### PROMPT
Give the entries again exactly, every one of them.

### PROVIDED ENTRIES
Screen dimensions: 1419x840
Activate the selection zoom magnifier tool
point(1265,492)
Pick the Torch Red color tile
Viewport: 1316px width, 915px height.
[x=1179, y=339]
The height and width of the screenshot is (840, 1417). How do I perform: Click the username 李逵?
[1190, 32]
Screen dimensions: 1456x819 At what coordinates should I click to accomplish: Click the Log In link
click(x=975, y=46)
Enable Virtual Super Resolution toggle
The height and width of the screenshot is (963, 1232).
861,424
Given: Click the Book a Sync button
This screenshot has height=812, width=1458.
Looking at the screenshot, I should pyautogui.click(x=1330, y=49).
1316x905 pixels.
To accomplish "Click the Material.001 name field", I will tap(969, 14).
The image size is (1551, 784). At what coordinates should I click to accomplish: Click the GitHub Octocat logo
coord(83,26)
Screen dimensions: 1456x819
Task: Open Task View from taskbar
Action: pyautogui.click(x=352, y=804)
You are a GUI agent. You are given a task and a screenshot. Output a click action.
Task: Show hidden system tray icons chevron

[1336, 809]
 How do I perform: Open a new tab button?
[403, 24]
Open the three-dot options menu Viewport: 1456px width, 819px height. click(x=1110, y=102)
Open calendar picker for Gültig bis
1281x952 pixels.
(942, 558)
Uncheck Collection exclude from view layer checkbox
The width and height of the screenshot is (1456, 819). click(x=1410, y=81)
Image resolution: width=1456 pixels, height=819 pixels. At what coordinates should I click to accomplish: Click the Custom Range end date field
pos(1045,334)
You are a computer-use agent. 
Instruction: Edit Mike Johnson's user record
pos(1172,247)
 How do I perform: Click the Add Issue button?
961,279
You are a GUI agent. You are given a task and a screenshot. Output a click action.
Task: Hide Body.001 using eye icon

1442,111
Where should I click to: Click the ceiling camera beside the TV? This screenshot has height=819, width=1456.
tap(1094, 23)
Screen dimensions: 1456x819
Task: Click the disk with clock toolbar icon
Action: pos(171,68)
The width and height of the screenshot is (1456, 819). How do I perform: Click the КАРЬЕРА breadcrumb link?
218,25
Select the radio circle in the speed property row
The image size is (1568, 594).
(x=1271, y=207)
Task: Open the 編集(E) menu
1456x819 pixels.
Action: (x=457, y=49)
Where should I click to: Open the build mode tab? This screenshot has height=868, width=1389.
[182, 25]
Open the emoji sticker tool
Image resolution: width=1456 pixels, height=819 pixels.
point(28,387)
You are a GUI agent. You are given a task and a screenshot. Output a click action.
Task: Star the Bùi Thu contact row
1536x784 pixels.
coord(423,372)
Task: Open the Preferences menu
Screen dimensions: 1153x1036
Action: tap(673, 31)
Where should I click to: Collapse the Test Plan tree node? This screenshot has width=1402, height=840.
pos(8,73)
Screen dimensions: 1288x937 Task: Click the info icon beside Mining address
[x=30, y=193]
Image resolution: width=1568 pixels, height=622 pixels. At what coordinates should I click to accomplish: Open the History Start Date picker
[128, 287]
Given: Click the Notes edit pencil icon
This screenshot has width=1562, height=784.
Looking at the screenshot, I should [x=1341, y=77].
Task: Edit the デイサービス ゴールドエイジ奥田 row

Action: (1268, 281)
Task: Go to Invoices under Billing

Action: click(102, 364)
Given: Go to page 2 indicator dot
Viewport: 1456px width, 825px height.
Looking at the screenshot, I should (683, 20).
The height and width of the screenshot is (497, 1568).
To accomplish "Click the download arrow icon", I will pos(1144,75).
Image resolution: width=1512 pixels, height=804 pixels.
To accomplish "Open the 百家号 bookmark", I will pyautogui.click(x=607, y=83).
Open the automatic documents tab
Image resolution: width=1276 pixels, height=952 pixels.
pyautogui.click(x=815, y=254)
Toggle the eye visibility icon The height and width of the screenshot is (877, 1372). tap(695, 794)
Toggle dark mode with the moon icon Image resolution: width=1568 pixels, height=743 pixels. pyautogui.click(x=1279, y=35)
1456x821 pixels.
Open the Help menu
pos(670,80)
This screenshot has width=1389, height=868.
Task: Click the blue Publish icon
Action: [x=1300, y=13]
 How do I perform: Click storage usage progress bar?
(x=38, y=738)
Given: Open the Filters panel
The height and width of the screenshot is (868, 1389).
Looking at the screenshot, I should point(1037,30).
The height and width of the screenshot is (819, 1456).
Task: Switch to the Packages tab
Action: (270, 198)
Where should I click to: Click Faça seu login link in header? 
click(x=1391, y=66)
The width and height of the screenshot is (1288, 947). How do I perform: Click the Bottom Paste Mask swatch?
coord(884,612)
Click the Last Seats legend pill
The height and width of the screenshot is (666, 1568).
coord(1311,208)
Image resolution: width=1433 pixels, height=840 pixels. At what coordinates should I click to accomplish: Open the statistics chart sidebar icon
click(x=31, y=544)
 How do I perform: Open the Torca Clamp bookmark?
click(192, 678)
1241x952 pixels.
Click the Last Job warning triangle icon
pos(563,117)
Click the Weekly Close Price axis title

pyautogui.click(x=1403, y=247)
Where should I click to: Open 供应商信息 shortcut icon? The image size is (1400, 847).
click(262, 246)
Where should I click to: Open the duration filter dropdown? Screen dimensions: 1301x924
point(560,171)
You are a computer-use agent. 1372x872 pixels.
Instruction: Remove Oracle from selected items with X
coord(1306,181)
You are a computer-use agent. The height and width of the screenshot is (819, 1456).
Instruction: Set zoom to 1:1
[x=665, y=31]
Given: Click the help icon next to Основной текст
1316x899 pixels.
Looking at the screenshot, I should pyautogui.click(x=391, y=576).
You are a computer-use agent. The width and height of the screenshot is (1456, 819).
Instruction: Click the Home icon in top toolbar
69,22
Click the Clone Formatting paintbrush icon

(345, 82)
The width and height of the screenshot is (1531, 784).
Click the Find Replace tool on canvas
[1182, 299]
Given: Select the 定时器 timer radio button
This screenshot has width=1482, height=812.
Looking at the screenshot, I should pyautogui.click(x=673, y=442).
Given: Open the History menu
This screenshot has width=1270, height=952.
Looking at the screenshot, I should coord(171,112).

### SOLUTION FOR THIS TASK
Screen dimensions: 1419x840
Activate the selection zoom magnifier tool
point(1265,492)
Pick the Torch Red color tile
Viewport: 1316px width, 915px height.
[x=1179, y=339]
The height and width of the screenshot is (840, 1417). How do I perform: Click the username 李逵?
[1190, 32]
Screen dimensions: 1456x819 At what coordinates should I click to accomplish: Click the Log In link
click(x=975, y=46)
Enable Virtual Super Resolution toggle
The height and width of the screenshot is (963, 1232).
861,424
Given: Click the Book a Sync button
This screenshot has height=812, width=1458.
Looking at the screenshot, I should pyautogui.click(x=1330, y=49).
1316x905 pixels.
To accomplish "Click the Material.001 name field", I will tap(969, 14).
The image size is (1551, 784). At what coordinates should I click to accomplish: Click the GitHub Octocat logo
coord(83,26)
Screen dimensions: 1456x819
Task: Open Task View from taskbar
Action: pyautogui.click(x=352, y=804)
You are a GUI agent. You are given a task and a screenshot. Output a click action.
Task: Show hidden system tray icons chevron

[1336, 809]
 How do I perform: Open a new tab button?
[403, 24]
Open the three-dot options menu Viewport: 1456px width, 819px height. click(x=1110, y=102)
Open calendar picker for Gültig bis
1281x952 pixels.
(942, 558)
Uncheck Collection exclude from view layer checkbox
The width and height of the screenshot is (1456, 819). click(x=1410, y=81)
Image resolution: width=1456 pixels, height=819 pixels. At what coordinates should I click to accomplish: Click the Custom Range end date field
pos(1045,334)
You are a computer-use agent. 
Instruction: Edit Mike Johnson's user record
pos(1172,247)
 How do I perform: Click the Add Issue button?
961,279
You are a GUI agent. You are given a task and a screenshot. Output a click action.
Task: Hide Body.001 using eye icon

1442,111
Where should I click to: Click the ceiling camera beside the TV? This screenshot has height=819, width=1456.
tap(1094, 23)
Screen dimensions: 1456x819
Task: Click the disk with clock toolbar icon
Action: pos(171,68)
The width and height of the screenshot is (1456, 819). How do I perform: Click the КАРЬЕРА breadcrumb link?
218,25
Select the radio circle in the speed property row
The image size is (1568, 594).
(x=1271, y=207)
Task: Open the 編集(E) menu
1456x819 pixels.
Action: (x=457, y=49)
Where should I click to: Open the build mode tab? This screenshot has height=868, width=1389.
[182, 25]
Open the emoji sticker tool
Image resolution: width=1456 pixels, height=819 pixels.
point(28,387)
You are a GUI agent. You are given a task and a screenshot. Output a click action.
Task: Star the Bùi Thu contact row
1536x784 pixels.
coord(423,372)
Task: Open the Preferences menu
Screen dimensions: 1153x1036
Action: tap(673, 31)
Where should I click to: Collapse the Test Plan tree node? This screenshot has width=1402, height=840.
pos(8,73)
Screen dimensions: 1288x937 Task: Click the info icon beside Mining address
[x=30, y=193]
Image resolution: width=1568 pixels, height=622 pixels. At what coordinates should I click to accomplish: Open the History Start Date picker
[128, 287]
Given: Click the Notes edit pencil icon
This screenshot has width=1562, height=784.
Looking at the screenshot, I should [x=1341, y=77].
Task: Edit the デイサービス ゴールドエイジ奥田 row

Action: (1268, 281)
Task: Go to Invoices under Billing

Action: click(102, 364)
Given: Go to page 2 indicator dot
Viewport: 1456px width, 825px height.
Looking at the screenshot, I should (683, 20).
The height and width of the screenshot is (497, 1568).
To accomplish "Click the download arrow icon", I will pos(1144,75).
Image resolution: width=1512 pixels, height=804 pixels.
To accomplish "Open the 百家号 bookmark", I will pyautogui.click(x=607, y=83).
Open the automatic documents tab
Image resolution: width=1276 pixels, height=952 pixels.
pyautogui.click(x=815, y=254)
Toggle the eye visibility icon The height and width of the screenshot is (877, 1372). tap(695, 794)
Toggle dark mode with the moon icon Image resolution: width=1568 pixels, height=743 pixels. pyautogui.click(x=1279, y=35)
1456x821 pixels.
Open the Help menu
pos(670,80)
This screenshot has width=1389, height=868.
Task: Click the blue Publish icon
Action: [x=1300, y=13]
 How do I perform: Click storage usage progress bar?
(x=38, y=738)
Given: Open the Filters panel
The height and width of the screenshot is (868, 1389).
Looking at the screenshot, I should point(1037,30).
The height and width of the screenshot is (819, 1456).
Task: Switch to the Packages tab
Action: (270, 198)
Where should I click to: Click Faça seu login link in header? 
click(x=1391, y=66)
The width and height of the screenshot is (1288, 947). How do I perform: Click the Bottom Paste Mask swatch?
coord(884,612)
Click the Last Seats legend pill
The height and width of the screenshot is (666, 1568).
coord(1311,208)
Image resolution: width=1433 pixels, height=840 pixels. At what coordinates should I click to accomplish: Open the statistics chart sidebar icon
click(x=31, y=544)
 How do I perform: Open the Torca Clamp bookmark?
click(192, 678)
1241x952 pixels.
Click the Last Job warning triangle icon
pos(563,117)
Click the Weekly Close Price axis title

pyautogui.click(x=1403, y=247)
Where should I click to: Open 供应商信息 shortcut icon? The image size is (1400, 847).
click(262, 246)
Where should I click to: Open the duration filter dropdown? Screen dimensions: 1301x924
point(560,171)
You are a computer-use agent. 1372x872 pixels.
Instruction: Remove Oracle from selected items with X
coord(1306,181)
You are a computer-use agent. The height and width of the screenshot is (819, 1456).
Instruction: Set zoom to 1:1
[x=665, y=31]
Given: Click the help icon next to Основной текст
1316x899 pixels.
Looking at the screenshot, I should pyautogui.click(x=391, y=576).
You are a computer-use agent. The width and height of the screenshot is (1456, 819).
Instruction: Click the Home icon in top toolbar
69,22
Click the Clone Formatting paintbrush icon

(345, 82)
The width and height of the screenshot is (1531, 784).
Click the Find Replace tool on canvas
[1182, 299]
Given: Select the 定时器 timer radio button
This screenshot has width=1482, height=812.
Looking at the screenshot, I should pyautogui.click(x=673, y=442).
Given: Open the History menu
This screenshot has width=1270, height=952.
Looking at the screenshot, I should coord(171,112).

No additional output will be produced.